Y dos horas al día nos dedicábamos al cuidado de nuestro cuerpo, al cultivo de nuestros músculos, en ejercicios físicos que al principio nos hacían crujir de dolor, hasta que nos convertimos en eficientes pero desapercibidos matadores y el láser llegó a convertirse en algo cotidiano para nosotros, en algo desdeñable porque teníamos el poder y la seguridad de nuestro cuerpo, listo para saltar a la acción como un resorte, si fuera necesario, porque en una batalla cada hombre ha de cuidar de sí mismo y un soldado no puede dar de lado a la Conquista por salvar la vida de un simple poeta, y los enemigos no distinguen entre un húsar con capote blanco o un soldado de infantería forrado de metal y un pobre y débil escribano que toma notas y las transmite y las recrea, porque para ellos todos son invasores y la gente de la Tierra siempre es igual. Yo al principio no comprendía el sentido de toda la práctica de la violencia, porque mi profesión tendría que ser la de escritor y no la de soldado, y no creía justificada aquella paliza matutina, pero uno de los instructores se sacó los hábitos y me mostró una cicatriz blanca y enorme que le recorría todo el abdomen, explicándome que en la Trigésima Batalla de Pollux él había servido como poeta, y que una lanza bien dirigida le había abierto de arriba a abajo como a un animalillo en un sacrificio, y que el enemigo atacaba intentando clavarlo en su pica y mostrarlo aguiñapado en su estandarte y que él mismo, él mismo con sus propias manos tuvo que degollar, destrozar, abrir en dos, destruir, derribar, profanar, consumir, succionar, destripar al asaltante y atenderse como pudo la herida que chorreaba abiertamente, porque también aprendíamos medicina, hasta que la dotación de su crucero, el Mäelstrom, me parece, volvió de una avanzada de seis días en territorio hostil y regresaron juntos a la nave. Y mientras tanto había seguido tomando notas. Desde entonces no objeté nada más a las lecciones de defensa, aunque seguía pensando que yo iba a ser poeta y no asesino.

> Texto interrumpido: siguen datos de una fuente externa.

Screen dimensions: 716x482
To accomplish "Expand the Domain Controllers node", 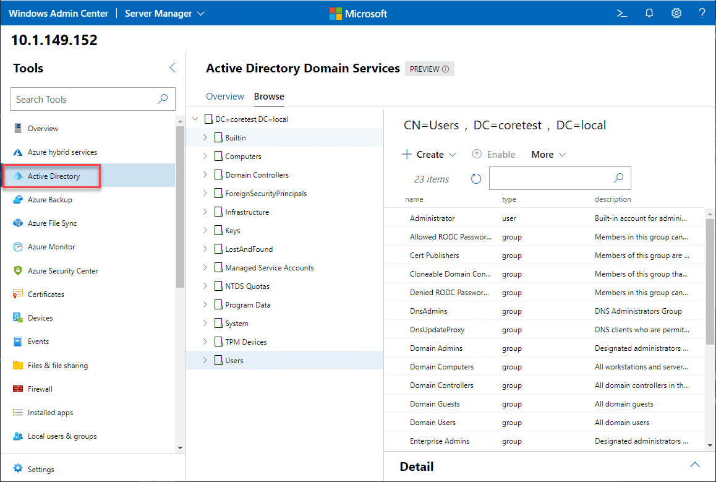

Alguien dijo que cuando se tiene una vocación muy definida es porque también se tiene una aptitud muy fuerte. No lo sé. En todo caso, allí me hicieron dudar constantemente de mis sueños. Caíamos en la cama agotados (cuando no había que preparar de noche una lectura para el día siguiente), preguntándonos continuamente si merecía la pena todo aquello, y yo siempre me dormía pensando no lo sé, no lo sé, no lo sé.

Apenas quedaba lugar para la diversión, y sin embargo aún tuve tiempo de enamorarme.